Chris Karam: Absolutely, you have to decrease your operating costs. Regardless of what happens in healthcare reform and the Supreme Court, keep your costs as low as possible. If you break even or achieve a positive margin on Medicare, you'll be in a much more sustainable position. Keep labor and supply costs down and monitor physicians' utilization. Also, become more informed, and ask the right questions in regards to quality and service so you're performing at a high level. But again, this is easier said than done.
Tom Mallon: I give this advice as a future patient and not as a participant in the healthcare delivery chain: Work with the medical staff to empower them so they give more consistent, efficient and evidence-based care to patients.
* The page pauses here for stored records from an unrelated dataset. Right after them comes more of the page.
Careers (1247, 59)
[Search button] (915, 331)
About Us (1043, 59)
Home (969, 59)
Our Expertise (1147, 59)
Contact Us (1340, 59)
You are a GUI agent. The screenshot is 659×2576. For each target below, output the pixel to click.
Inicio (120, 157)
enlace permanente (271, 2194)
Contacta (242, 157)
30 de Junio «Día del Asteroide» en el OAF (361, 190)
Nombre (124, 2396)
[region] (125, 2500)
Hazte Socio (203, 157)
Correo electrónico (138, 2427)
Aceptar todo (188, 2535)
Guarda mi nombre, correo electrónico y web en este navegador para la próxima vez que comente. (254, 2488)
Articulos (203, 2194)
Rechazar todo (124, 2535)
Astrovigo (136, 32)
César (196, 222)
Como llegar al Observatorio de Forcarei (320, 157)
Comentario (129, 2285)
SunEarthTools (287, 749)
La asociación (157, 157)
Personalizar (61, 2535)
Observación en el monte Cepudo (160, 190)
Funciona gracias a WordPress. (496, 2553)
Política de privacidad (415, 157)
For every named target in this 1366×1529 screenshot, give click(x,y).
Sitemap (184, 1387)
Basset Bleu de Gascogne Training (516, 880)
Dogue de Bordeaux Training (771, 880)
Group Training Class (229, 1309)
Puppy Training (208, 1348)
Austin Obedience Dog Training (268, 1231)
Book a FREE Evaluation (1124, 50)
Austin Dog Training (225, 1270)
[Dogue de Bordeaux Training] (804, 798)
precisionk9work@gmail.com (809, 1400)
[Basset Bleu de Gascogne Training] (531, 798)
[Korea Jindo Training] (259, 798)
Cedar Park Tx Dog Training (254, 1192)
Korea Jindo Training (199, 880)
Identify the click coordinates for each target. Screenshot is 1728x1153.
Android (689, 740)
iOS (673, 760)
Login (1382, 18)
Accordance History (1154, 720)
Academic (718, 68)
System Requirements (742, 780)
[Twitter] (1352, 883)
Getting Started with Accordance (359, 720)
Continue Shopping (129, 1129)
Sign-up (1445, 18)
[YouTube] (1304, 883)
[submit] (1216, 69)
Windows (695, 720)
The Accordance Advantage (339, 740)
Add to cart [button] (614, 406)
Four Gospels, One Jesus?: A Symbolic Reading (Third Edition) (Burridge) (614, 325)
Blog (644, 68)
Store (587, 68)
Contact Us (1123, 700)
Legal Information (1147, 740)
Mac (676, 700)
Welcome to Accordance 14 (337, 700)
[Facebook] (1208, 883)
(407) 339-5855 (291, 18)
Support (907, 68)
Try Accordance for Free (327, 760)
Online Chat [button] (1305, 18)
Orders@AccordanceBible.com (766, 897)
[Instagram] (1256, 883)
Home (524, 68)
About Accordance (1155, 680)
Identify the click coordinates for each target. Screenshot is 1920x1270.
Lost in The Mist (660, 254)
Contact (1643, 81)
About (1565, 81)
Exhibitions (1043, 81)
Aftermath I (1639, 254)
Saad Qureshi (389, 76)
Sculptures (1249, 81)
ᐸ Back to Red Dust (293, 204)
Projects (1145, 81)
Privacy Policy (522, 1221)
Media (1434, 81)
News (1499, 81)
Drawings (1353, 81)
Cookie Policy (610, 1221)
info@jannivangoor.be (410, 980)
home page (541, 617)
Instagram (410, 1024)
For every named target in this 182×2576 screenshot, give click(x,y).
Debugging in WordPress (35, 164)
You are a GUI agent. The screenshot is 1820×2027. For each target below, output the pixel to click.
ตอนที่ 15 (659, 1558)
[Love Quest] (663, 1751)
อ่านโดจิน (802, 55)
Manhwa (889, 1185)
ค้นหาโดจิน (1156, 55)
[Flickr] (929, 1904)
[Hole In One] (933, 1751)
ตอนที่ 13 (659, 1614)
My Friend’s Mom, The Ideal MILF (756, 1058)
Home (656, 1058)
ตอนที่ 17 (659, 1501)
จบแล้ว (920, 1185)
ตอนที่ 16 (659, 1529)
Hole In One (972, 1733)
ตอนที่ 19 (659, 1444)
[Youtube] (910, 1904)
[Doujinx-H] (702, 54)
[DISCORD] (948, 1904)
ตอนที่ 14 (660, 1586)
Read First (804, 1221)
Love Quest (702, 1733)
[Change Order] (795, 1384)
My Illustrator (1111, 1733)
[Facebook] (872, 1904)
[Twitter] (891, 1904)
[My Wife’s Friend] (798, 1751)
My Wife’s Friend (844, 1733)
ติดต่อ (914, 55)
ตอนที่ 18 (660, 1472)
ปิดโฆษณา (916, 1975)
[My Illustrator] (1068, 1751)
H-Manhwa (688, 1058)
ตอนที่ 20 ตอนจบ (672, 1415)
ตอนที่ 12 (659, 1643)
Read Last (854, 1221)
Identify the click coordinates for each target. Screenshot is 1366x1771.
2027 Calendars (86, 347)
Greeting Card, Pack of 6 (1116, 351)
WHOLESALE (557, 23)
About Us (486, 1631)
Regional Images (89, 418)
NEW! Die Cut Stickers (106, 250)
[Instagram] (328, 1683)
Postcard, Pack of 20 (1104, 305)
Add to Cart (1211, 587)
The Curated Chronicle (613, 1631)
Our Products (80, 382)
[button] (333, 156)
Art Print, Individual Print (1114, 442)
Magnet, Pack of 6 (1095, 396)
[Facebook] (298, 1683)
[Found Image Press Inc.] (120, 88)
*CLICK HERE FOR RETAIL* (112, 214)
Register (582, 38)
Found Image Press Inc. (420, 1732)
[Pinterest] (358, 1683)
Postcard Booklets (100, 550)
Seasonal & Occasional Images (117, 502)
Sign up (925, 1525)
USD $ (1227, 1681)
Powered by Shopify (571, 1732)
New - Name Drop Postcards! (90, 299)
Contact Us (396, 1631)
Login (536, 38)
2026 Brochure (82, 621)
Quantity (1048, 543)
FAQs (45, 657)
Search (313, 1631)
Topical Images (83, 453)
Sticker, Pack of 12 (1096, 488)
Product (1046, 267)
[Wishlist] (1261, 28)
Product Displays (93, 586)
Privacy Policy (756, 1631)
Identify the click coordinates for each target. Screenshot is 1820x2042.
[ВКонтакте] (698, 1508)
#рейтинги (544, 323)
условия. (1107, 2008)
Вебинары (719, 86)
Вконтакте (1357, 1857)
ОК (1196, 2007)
Investing in technology and tools for decision support at the point of care is critical. At every point of care, make sure the appropriate provider is there to deliver that care. Lower-cost venues will determine the winners in the long run and will determine the costs of overall healthcare in the United States.
Marcia Manker: Number one is focus on physicians. Our future is dependent on our physician leadership and the hospital-physician partnership that allows us to manage care across a variety of settings. With our medical foundation, we have a fully integrated option, yet we have many physicians who wish to remain independent — and they are very important partners to us, too.
Another [piece of advice] is to keep employees engaged and healthy. We emphasize our partnership with physicians, yet it is our employees that make it a great place to work for our physician partners. It translates into the best possible patient care and patient service, and that results in higher patient satisfaction. Our challenge as healthcare leaders is always, "What value do we bring to our community? How do we balance our strategies and initiatives with a dynamic market where the path isn't certain and where there are a lot of varying priorities?"